Государство есть защита земли, ставшей предметом приложения мышления, знания, труда, культуры, деятельности и превратившейся потому в ресурс воспроизводства человека, позволяющий ему выделиться из своего природного окружения, покинуть свою животную сущность как единственно возможную, перестать быть исключительно биологическим видом. Такая земля – уже не естественный ареал обитания, а искусственно естественная сущность – территория. Территория позволяет снять биологические ограничения на рост человеческой популяции. Это и есть признание необходимости индивида, каждого человека. Человек перестает жить стаей и даже родом, то есть общностью крови, и начинает жить местом, на котором закрепился, общностью растущей популяции. Пашня после неолитической революции становится основой его жизни. Когда промышленность и торговля впоследствии дадут возможность создать идеологическую иллюзию экстерриториальности человеческой деятельности, тот факт, что не только пашня, но теперь уже и недра держат деятельность закрепленной за территорией, по-прежнему никуда не исчезает. Так же закрепляют популяцию на земле, создают территорию становящиеся все более сложными и дорогостоящими жилье и транспортные терминалы. Они держат людей при всей иллюзии мобильности.

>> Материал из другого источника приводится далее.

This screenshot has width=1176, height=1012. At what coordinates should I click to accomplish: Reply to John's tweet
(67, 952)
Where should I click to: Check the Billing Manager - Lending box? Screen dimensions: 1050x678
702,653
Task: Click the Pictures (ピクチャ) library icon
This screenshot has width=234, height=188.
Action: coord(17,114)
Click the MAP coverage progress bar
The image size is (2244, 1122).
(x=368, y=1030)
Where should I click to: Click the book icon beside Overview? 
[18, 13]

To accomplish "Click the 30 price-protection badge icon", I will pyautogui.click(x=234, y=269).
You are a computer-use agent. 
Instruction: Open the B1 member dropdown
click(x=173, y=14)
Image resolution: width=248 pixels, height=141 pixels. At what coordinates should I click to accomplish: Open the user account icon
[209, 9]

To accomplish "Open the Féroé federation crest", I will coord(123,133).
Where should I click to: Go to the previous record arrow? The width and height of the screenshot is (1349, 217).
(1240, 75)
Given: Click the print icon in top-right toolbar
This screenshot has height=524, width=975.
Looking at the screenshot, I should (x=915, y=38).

Усложнение территории в ходе промышленной революции, вызванной появлением научного знания (эксперимента, воспроизводимой на основании знания деятельности, воспроизводимого употребления знания) лишило власти в государстве аристократию, тех, кто власть имел от земли как пашни и военного укрепления, замка. Аристократия промышленную деятельность и употребление научного знания не освоила. Возникла новая власть – наем, продажа индивидом своей рабочей силы. Эта власть перешла к буржуазии. Она же оказалась самой сильной властью – много мощнее божественно обоснованной власти государя. Так что буржуазия получила власть вообще. Однако буржуазия не взяла на себя тяготы государственного правления. Она отказалась в отличие от аристократии быть государством. Она не собиралась защищать каждого индивида в принципе, а лишь только себя. Каждый не может стать Богом (или хотя бы приблизиться), это могут позволить себе только избранные, но, конечно, не голосованием, а самой судьбой, провидением. Это уже протестантство.
Власть, происходящая из найма, не стала публично регулируемой как власть. Она замаскирована экономическим отношением (а Маркс даже доказывал, что тут и нет ничего, кроме самого этого экономического отношения). Власть вырвалась из рамок государства, из рамок права. Ибо право и есть форма защищенного существования индивида, то есть государство как таковое. Вместо права, то есть публичного обоснования действительной власти и ее нормы, были установлены правовые декорации, имитация права. Появилась возможность противопоставлять право государству. Государство, которое объявлено противоположностью праву, – это, очевидно, уже кризисное, внутренне противоречивое государство, приговоренное к исторической смерти, переставшее быть государством, государство, уничтоженное буржуазией. Буржуазия в конечном счете отказалась считать территорию своим домом и стала рассматривать ее как средство. Это позволило вести войны не за территорию, а за власть как таковую, с разрушением территории в цивилизационных и континентальных масштабах. Так войны XIX столетия сменились войнами XX века.
При этом категория собственности, всегда остававшаяся следствием и вторичным проявлением власти, владения, была объявлена самостоятельной сущностью и (не без помощи Маркса) основой общественного порядка. Однако таковой основой была и остается власть, осознанная необходимость подчинения слову, а не силе в условиях сверхбиологической популяции, далеко выходящей за пределы стаи или рода. Власть осталась, усилилась и стала невидимой, избавившись от контроля государства.